Roma. Per capire quanto sia cruciale, per il Movimento, la sfida di Imola, bastava leggere l’elenco degli ospiti, a dimostrarlo. Ieri sera, al prato della Fortezza, si è fatto di tutto per caricare il comizio conclusivo di attese e gravità. Danilo Toninelli, Riccardo Fraccaro, Chiara Appendino e Luigi Di Maio: tutti mobilitati per rafforzare le speranze di Manuela Sangiorgi, impiegata quaranteseienne al patronato della Uil locale, con un diploma da ragioniera in tasca, arrivata al ballottaggio dopo il 29 per cento ottenuto al primo turno. Se la vedrà, domenica, con Carmen Cappello, portacolori del Pd votata dal 42 per cento degli elettori il 10 giugno scorso. E certo, già questo basterebbe a spiegare perché la battaglia, per il M5s, sia fondamentale: riuscire a strappare, nella (ancora, forse) rossa Emilia, un comune governato da tre quarti di secolo dalla sinistra, sarebbe un successo clamoroso. Ed è senz’altro per questo che lo stato maggiore del M5s, e con esso l’apparato di propaganda, si è attivato con una solerzia che quasi stona, a pensare alle dimensioni reali della città, che a 70 mila abitanti neppure ci arriva. E però Imola, per il grillismo, è da sempre un centro nevralgico: un po’, del resto, come tutta l’Emilia. E’ qui che i primi MeetUp hanno messo radici, è qui, insieme al Piemonte, che i primi “cittadini portavoce” hanno varcato le soglie del Palazzo. Ed è stato fatale che sempre qui, lungo la via Emilia, scoppiassero le prime faide, con conseguenti epurazioni (da Tavolazzi, a Favia, fino alla Salsi e Pizzarotti), dossieraggi e querele incrociate. E poi, però, c’è dell’altro.

 

L’importanza di Imola sta anche, infatti, nel potere coltivato nell’anominato più assoluto da parte di Gabriele Betti, giovane autoctono e aitante mente organizzativa del Movimento.

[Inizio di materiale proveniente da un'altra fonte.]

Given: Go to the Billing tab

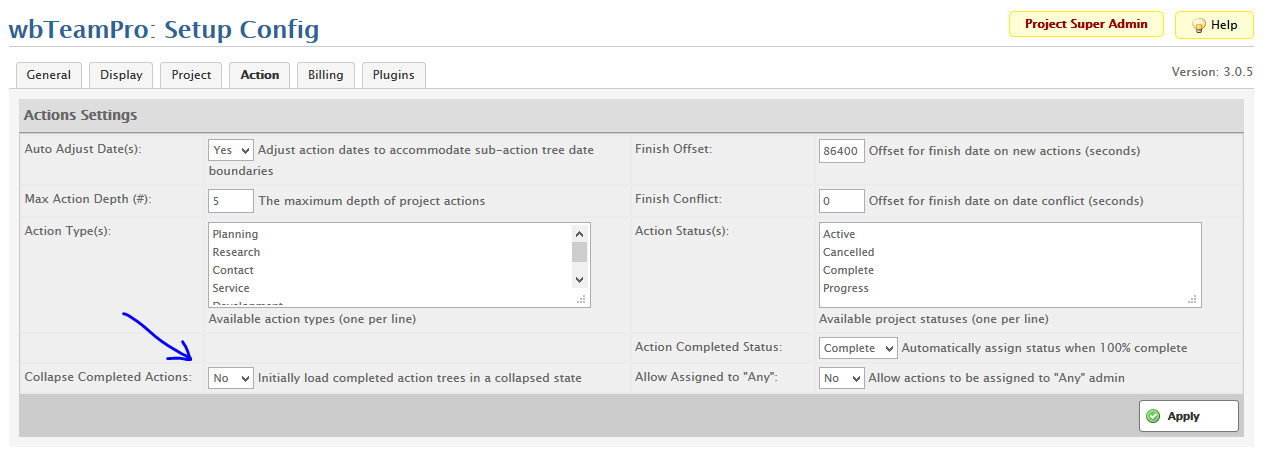Looking at the screenshot, I should pos(325,75).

Se c’è un cerchio magico riservato, oltre a quello patinatissimo e ormai stranoto, nel Movimento, Betti ne fa parte. E se è nella piccola Imola che nell’ottobre del 2015 si è svolta Italia 5 stelle, è a Betti – allo stesso Betti che poi in tanti e in tante, tra gli scalpitanti esponenti del M5s, si avvicinarono in quell’autunno per ottenere un posto in scaletta – che lo si deve. “Di lui si sa poco, ma è onnipresente”, dicono di lui i parlamentari più vicini ai vertici. Intraprendente, permaloso, Betti è tra i pochissimi sempre ammessi nei sancta sanctorum del Movimento, si tratti del retropalco di un comizio, della villa al mare di Beppe Grillo o dei corridoi dell’Hotel Forum. Proprio davanti all’entrata dell’albergo monticiano, tutto sorridente, Betti girava la mattina del 3 marzo, all’indomani della chiusura della campagna delle politiche e alle vigilia del voto. E girava insieme al comico stimatissimo, e agli altri due componenti di quella eletta schiera di consiglieri particolari che c’è chi chiama “i quattro moschettieri”, e chi, più semplicemente e in spregio ai rischi dell’assonanza con la sciagurata chat del Campidoglio, “i quattro amici”. Ne fanno parte, oltre a Betti e al Beppe, Gian Paolo Poli, genovese di nascita ma veronese d’adozione, medico di professione ma nei fatti fotografo di fiducia di Grillo, e Umberto Cottafavi, modenese di San Prospero, responsabile del mercato estero della Lacote, azienda di cosmesi emiliana famosa nel mondo per l’uso delle alghe Guam (infallibili, dicono, contro la cellulite).

 

Betti, non ancora quarantenne, è di gran lunga il più giovane, della comitiva di attempati signori: e ne fa parte proprio perché, a quanto si dice, è stato Cottafavi, amico storico di Grillo, a farcelo entrare. Discreta, per certi versi, eppure ostentatissima, la vicinanza dell’“attivista semplice” Betti – mai candidatosi ad alcunché e tuttavia sempre impegnatissimo, quando si avvicinano le elezioni – al comico fondatore: fatta pesare alla bisogna, rivendicata di fronte agli esponenti del Movimento, non solo emiliani, quando le tensioni interne si esasperano. E non è un caso che sia proprio lui, insieme all’altro suo amico fraterno, il bolognese Max Bugani, socio di Rousseau, a gestire in prima persona, con gli oneri e gli onori del caso, la fase calda della campagna elettorale a Imola. Se domenica la Sangiorgi vincesse, se la roccaforte dovesse essere espugnata, non c’è dubbio che a piantare la bandiera del Movimento, sulla Fortezza, saranno sicuramente loro due.